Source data
-- Opening Marker --
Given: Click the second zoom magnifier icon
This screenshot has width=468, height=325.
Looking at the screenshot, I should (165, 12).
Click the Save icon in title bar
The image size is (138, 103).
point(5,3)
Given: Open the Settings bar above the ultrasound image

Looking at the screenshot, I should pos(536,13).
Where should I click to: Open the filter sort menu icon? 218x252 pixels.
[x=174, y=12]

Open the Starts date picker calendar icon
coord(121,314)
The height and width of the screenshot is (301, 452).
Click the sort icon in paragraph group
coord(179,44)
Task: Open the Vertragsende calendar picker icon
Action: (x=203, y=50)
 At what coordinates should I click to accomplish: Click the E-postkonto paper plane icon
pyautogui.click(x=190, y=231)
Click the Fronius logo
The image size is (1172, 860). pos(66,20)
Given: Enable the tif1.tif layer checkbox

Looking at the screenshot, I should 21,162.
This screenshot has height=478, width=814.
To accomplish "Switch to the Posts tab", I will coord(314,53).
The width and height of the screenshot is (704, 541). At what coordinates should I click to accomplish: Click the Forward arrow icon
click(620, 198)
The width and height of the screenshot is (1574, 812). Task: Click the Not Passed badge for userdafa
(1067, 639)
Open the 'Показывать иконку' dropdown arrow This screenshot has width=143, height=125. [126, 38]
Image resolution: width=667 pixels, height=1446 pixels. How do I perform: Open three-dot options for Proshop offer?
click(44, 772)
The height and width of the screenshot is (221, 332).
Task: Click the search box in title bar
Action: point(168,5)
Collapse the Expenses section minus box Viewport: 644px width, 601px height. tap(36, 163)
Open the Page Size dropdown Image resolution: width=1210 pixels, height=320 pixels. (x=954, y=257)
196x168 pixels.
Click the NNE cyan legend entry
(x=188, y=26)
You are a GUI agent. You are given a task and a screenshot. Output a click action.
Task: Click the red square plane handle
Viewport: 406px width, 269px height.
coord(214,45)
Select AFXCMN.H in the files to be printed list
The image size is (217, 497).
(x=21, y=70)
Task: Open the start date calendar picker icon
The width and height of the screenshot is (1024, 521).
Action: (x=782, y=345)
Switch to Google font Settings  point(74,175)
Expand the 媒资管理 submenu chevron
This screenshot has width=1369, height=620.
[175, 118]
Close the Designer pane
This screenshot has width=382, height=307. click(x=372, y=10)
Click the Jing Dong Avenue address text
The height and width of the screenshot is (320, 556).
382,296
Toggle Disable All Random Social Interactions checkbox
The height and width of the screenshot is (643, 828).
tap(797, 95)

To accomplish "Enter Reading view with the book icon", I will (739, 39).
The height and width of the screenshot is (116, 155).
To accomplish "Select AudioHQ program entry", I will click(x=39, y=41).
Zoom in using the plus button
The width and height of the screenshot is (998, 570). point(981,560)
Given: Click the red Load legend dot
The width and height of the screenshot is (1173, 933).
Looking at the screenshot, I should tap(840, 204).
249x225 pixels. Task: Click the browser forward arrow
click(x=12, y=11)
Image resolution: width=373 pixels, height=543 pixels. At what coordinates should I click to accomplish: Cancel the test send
-- Closing Marker --
**Try it:**
The answer must consist solely of the lines from the first line of the data to the line holding "The height and width of the screenshot is (301, 452).", each given again exactly.

**Written response:**
Given: Click the second zoom magnifier icon
This screenshot has width=468, height=325.
Looking at the screenshot, I should (165, 12).
Click the Save icon in title bar
The image size is (138, 103).
point(5,3)
Given: Open the Settings bar above the ultrasound image

Looking at the screenshot, I should pos(536,13).
Where should I click to: Open the filter sort menu icon? 218x252 pixels.
[x=174, y=12]

Open the Starts date picker calendar icon
coord(121,314)
The height and width of the screenshot is (301, 452).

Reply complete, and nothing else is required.